Reckless driving is a felony. 25 mph over the speed limit, how many times per week do you do that on the highway? Same with popping a wheelie. Technically you could lose your right to bear Arms over that. Too many things are felonies and it should be very difficult to lose your constitutional right to own firearms.


Kyle_Smiles t1_irbkecp wrote

Spoken from a place of regulatory scheduled hours and normal work weeks. I've worked both and the reality is that sometimes jobs go long things happen and again the little guy isn't financially viable. I always give a number to people even for small jobs and you know the reaction I get? Customers throw a fit over the number which reeks of entitlement to me, but that's the number we can do the job for without losing money. On the side of communication, a lot of times it's a mom and pop shop working insane hours who can't afford to hire an office worker to take calls and emails. All of that said, this isn't true for every company out there and being in trades I 100% agree that there are definitely scum bags. But the majority are just hard working small operations, lower your expectations we aren't amazon.
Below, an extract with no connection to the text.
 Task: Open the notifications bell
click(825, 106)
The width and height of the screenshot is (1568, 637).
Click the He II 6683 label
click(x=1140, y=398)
Kyle_Smiles t1_irbgh94 wrote

I've worked in the service industry and I work seasonal trades now. I can tell you it's not the same. Most guys in my field are working 60-70 hours a week and that income has to offset the loss of income in the winter time. We still work but it's much less so the wages even out immensely. Customers are often unreasonable with thier expectations as well. A small job is not going to be a priorty especially if you have employees and overhead to juggle. For example a small job like fixing a door for $3800, that time is time you could have spent doing a bigger project that will make more money and make getting through the winter less stressful. Thanks for coming to my Ted talk.